(Stored data entries)
---+---

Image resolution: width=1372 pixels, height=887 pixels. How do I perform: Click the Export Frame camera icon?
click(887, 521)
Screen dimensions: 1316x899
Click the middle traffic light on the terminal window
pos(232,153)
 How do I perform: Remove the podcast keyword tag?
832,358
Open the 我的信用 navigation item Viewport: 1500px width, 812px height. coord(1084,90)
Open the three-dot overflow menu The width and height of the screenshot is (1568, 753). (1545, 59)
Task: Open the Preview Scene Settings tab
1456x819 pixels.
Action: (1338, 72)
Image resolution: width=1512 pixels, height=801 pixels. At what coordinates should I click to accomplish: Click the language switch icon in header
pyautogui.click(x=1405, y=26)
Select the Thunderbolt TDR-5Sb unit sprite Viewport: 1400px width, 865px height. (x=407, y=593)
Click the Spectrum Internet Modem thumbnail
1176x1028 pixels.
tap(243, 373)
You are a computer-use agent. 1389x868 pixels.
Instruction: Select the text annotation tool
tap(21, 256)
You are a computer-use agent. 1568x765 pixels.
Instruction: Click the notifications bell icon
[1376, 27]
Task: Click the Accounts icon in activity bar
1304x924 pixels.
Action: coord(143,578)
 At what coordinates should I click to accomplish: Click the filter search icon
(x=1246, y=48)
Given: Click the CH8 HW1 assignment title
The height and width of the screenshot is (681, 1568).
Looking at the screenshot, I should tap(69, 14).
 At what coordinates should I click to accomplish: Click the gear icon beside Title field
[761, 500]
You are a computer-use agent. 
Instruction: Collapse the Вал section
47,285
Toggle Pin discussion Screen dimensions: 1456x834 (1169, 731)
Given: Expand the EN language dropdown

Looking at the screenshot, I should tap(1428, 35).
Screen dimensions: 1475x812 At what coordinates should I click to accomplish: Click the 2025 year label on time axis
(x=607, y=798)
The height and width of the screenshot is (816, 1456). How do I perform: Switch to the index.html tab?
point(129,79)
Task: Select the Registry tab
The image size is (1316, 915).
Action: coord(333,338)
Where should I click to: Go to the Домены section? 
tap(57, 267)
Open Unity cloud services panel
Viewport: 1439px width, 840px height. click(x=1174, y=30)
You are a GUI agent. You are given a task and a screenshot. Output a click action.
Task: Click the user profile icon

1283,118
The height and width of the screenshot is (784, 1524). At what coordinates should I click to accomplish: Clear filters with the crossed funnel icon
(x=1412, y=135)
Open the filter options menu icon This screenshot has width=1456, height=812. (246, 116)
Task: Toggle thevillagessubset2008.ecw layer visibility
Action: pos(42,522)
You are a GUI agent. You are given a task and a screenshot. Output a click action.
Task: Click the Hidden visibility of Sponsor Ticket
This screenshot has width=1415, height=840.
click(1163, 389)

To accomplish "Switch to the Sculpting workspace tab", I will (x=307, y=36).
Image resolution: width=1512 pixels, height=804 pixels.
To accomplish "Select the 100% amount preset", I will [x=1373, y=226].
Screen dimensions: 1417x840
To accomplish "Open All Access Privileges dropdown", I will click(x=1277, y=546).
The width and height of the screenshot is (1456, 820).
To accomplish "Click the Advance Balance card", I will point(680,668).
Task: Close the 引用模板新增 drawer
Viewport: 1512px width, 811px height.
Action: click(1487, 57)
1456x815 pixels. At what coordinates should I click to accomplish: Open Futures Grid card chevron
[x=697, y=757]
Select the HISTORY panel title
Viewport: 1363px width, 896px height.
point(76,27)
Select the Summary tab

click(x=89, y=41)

---+---

[Your goal] Repeat the entries exactly as they appear.

[Written solution]
Image resolution: width=1372 pixels, height=887 pixels. How do I perform: Click the Export Frame camera icon?
click(887, 521)
Screen dimensions: 1316x899
Click the middle traffic light on the terminal window
pos(232,153)
 How do I perform: Remove the podcast keyword tag?
832,358
Open the 我的信用 navigation item Viewport: 1500px width, 812px height. coord(1084,90)
Open the three-dot overflow menu The width and height of the screenshot is (1568, 753). (1545, 59)
Task: Open the Preview Scene Settings tab
1456x819 pixels.
Action: (1338, 72)
Image resolution: width=1512 pixels, height=801 pixels. At what coordinates should I click to accomplish: Click the language switch icon in header
pyautogui.click(x=1405, y=26)
Select the Thunderbolt TDR-5Sb unit sprite Viewport: 1400px width, 865px height. (x=407, y=593)
Click the Spectrum Internet Modem thumbnail
1176x1028 pixels.
tap(243, 373)
You are a computer-use agent. 1389x868 pixels.
Instruction: Select the text annotation tool
tap(21, 256)
You are a computer-use agent. 1568x765 pixels.
Instruction: Click the notifications bell icon
[1376, 27]
Task: Click the Accounts icon in activity bar
1304x924 pixels.
Action: coord(143,578)
 At what coordinates should I click to accomplish: Click the filter search icon
(x=1246, y=48)
Given: Click the CH8 HW1 assignment title
The height and width of the screenshot is (681, 1568).
Looking at the screenshot, I should tap(69, 14).
 At what coordinates should I click to accomplish: Click the gear icon beside Title field
[761, 500]
You are a computer-use agent. 
Instruction: Collapse the Вал section
47,285
Toggle Pin discussion Screen dimensions: 1456x834 (1169, 731)
Given: Expand the EN language dropdown

Looking at the screenshot, I should tap(1428, 35).
Screen dimensions: 1475x812 At what coordinates should I click to accomplish: Click the 2025 year label on time axis
(x=607, y=798)
The height and width of the screenshot is (816, 1456). How do I perform: Switch to the index.html tab?
point(129,79)
Task: Select the Registry tab
The image size is (1316, 915).
Action: coord(333,338)
Where should I click to: Go to the Домены section? 
tap(57, 267)
Open Unity cloud services panel
Viewport: 1439px width, 840px height. click(x=1174, y=30)
You are a GUI agent. You are given a task and a screenshot. Output a click action.
Task: Click the user profile icon

1283,118
The height and width of the screenshot is (784, 1524). At what coordinates should I click to accomplish: Clear filters with the crossed funnel icon
(x=1412, y=135)
Open the filter options menu icon This screenshot has width=1456, height=812. (246, 116)
Task: Toggle thevillagessubset2008.ecw layer visibility
Action: pos(42,522)
You are a GUI agent. You are given a task and a screenshot. Output a click action.
Task: Click the Hidden visibility of Sponsor Ticket
This screenshot has width=1415, height=840.
click(1163, 389)

To accomplish "Switch to the Sculpting workspace tab", I will (x=307, y=36).
Image resolution: width=1512 pixels, height=804 pixels.
To accomplish "Select the 100% amount preset", I will [x=1373, y=226].
Screen dimensions: 1417x840
To accomplish "Open All Access Privileges dropdown", I will click(x=1277, y=546).
The width and height of the screenshot is (1456, 820).
To accomplish "Click the Advance Balance card", I will point(680,668).
Task: Close the 引用模板新增 drawer
Viewport: 1512px width, 811px height.
Action: click(1487, 57)
1456x815 pixels. At what coordinates should I click to accomplish: Open Futures Grid card chevron
[x=697, y=757]
Select the HISTORY panel title
Viewport: 1363px width, 896px height.
point(76,27)
Select the Summary tab

click(x=89, y=41)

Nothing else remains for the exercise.